From: Jesse Pollard (pollard@tomcat.admin.navo.hpc.mil)
Date: Wed Jun 07 2000 - 07:13:52 EST


willy@thepuffingroup.com:
> On Tue, Jun 06, 2000 at 03:32:18PM +0200, scoetzee@voltex.co.za wrote:
> > this is fine, as you can always add more controllers, but theoretically (never
> > tried myself)
> > you can attach 32 SCSI 3 devices to a scsi3 bus.
>
> but i've never understood _why_. if you read the docs from, say, SGI,
> they recommend not putting more than 4 drives on a chain as they will have
> completely saturated the bandwidth. if your devices aren't high-enough
> bandwidth to saturate the bus, then why not put them on a cheaper bus
> with more controllers (like, er, IDE).

That recommendation is for 100% utilization for 100% of the time.
That is mostly for the swap device if all of it is on one controller.

8 - 15 disks is more normal, scratch/tmp, user home directories. root/usr/
var may be split up (root/usr usually is one file system, var on another).

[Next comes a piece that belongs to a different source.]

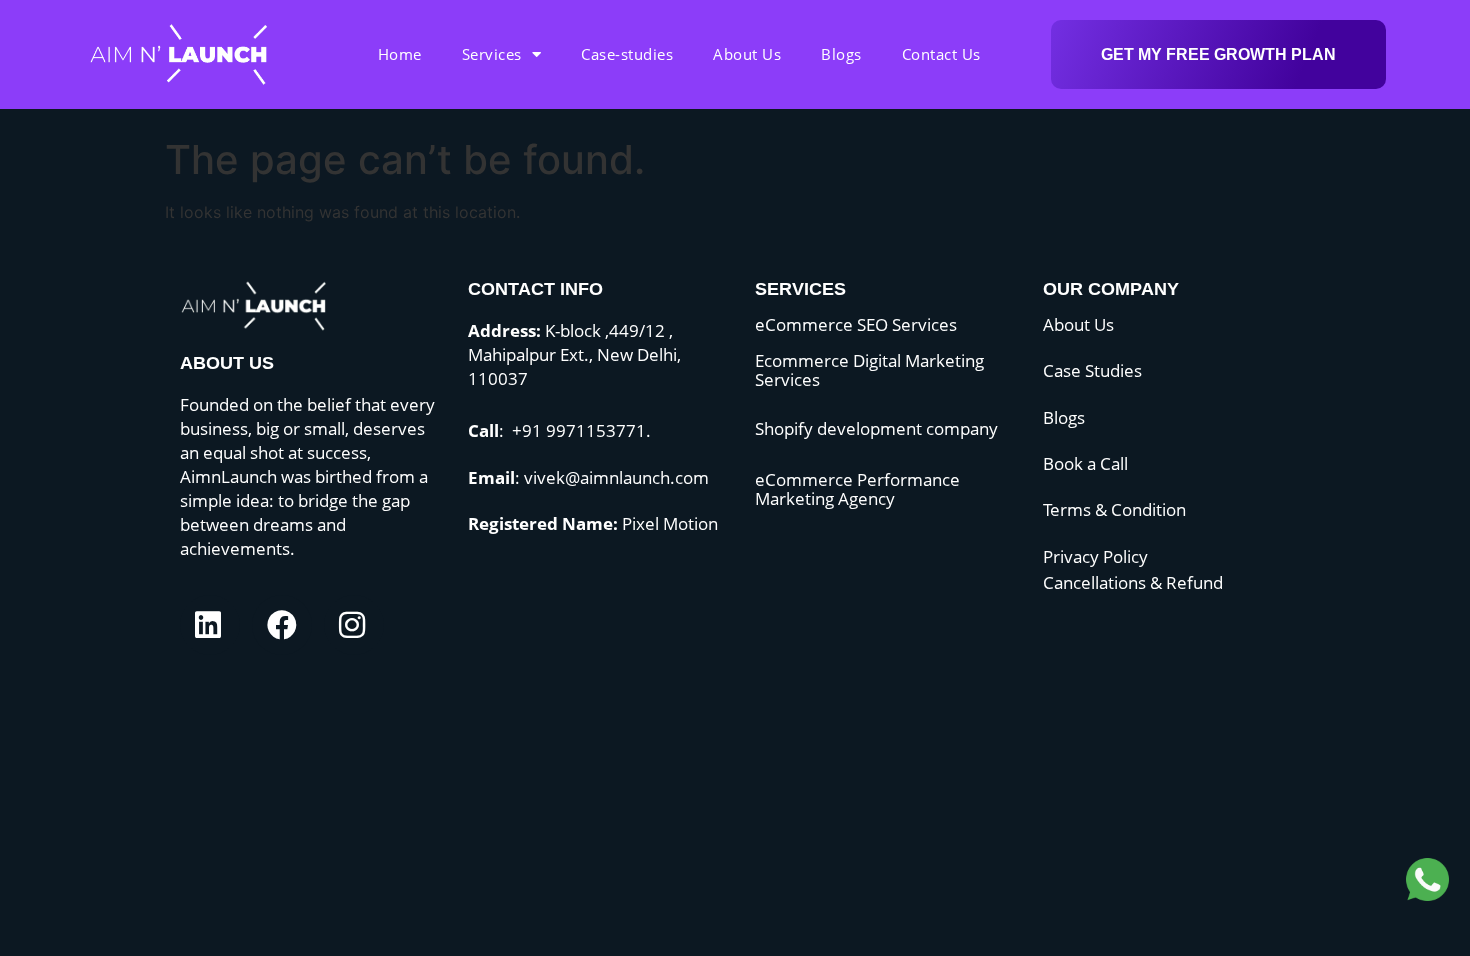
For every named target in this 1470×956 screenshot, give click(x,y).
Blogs (841, 54)
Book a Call (1085, 463)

The busier the file system the more it should be spread out, but that doesn't
mean that a second file system ( low use load) can't be put on the same
controllers.

> ok, you might argue that you only have N slots in your machine --
> there are some pretty nice quad-tulip cards available, i don't see why
> people shouldn't make quad-IDE controllers (2 busses per controller =>
> 16 devices.)

16 devices / 2 = 8 busses = 8 controllers, 8 IO addresses, I'll grant
that maybe only one IRQ.

4 controllers = 8 drives. not 16.

-------------------------------------------------------------------------
Jesse I Pollard, II
Email: pollard@navo.hpc.mil

Any opinions expressed are solely my own.